Un assaillant a ouvert le feu sur la police à Istanbul samedi 21 janvier, quelques heures après deux attaques à la roquette visant les forces de sécurité et un local de l'AKP dans la mégalopole turque.
«La séparation des pouvoirs serait complètement abolie»
Aux termes de la réforme constitutionnelle, les élections législatives et présidentielle seraient simultanées et le président pourrait être élu pour deux mandats de cinq ans, le prochain scrutin étant fixé à novembre 2019. Si le compteur de Recep Tayyip Erdogan, élu en 2014 à la présidence après avoir passé 12 ans à la tête du gouvernement, est remis à zéro avec cette réforme, ce qui n'est pas clairement établi, il pourrait donc rester au pouvoir jusqu'en 2029, au moins.

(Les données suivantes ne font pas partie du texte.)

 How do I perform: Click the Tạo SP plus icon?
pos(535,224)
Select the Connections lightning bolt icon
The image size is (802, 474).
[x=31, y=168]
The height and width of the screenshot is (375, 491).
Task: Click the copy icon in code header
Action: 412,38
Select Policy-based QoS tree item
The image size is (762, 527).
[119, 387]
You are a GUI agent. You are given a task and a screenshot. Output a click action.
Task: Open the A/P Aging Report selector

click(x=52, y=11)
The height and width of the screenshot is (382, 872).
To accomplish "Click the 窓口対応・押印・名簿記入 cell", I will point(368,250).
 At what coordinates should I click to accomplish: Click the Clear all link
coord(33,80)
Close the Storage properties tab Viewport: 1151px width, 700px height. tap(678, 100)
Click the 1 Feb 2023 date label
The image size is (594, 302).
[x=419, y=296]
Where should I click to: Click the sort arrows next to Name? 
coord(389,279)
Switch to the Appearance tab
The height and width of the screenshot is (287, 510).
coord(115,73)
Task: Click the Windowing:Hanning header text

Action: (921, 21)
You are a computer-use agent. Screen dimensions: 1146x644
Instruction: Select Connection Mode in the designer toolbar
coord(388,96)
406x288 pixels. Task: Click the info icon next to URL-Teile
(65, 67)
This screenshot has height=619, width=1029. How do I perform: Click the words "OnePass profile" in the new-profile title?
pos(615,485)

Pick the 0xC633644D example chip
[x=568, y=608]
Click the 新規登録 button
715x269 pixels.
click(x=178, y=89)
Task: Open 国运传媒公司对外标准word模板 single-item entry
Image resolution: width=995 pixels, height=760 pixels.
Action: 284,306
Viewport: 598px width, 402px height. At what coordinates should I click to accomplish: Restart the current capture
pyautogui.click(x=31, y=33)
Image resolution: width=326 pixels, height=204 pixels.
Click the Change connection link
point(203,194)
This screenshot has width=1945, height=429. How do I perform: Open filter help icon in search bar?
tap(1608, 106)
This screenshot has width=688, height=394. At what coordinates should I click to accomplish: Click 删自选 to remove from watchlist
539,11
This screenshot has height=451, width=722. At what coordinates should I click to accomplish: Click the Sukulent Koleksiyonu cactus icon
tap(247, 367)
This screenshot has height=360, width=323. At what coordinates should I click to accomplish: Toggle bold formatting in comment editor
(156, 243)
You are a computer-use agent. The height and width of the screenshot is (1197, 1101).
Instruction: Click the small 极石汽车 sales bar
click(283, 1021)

Avec cette réforme, la fonction de Premier ministre disparaîtrait au profit d'un ou plusieurs vice-présidents. Le président pourrait également dissoudre le Parlement et intervenir dans le domaine judiciaire. «La séparation des pouvoirs serait complètement abolie», a affirmé à la presse Metin Feyzioglu, président de l'Union des barreaux de Turquie, ajoutant : «Ce n'est pas une réforme, mais un suicide.»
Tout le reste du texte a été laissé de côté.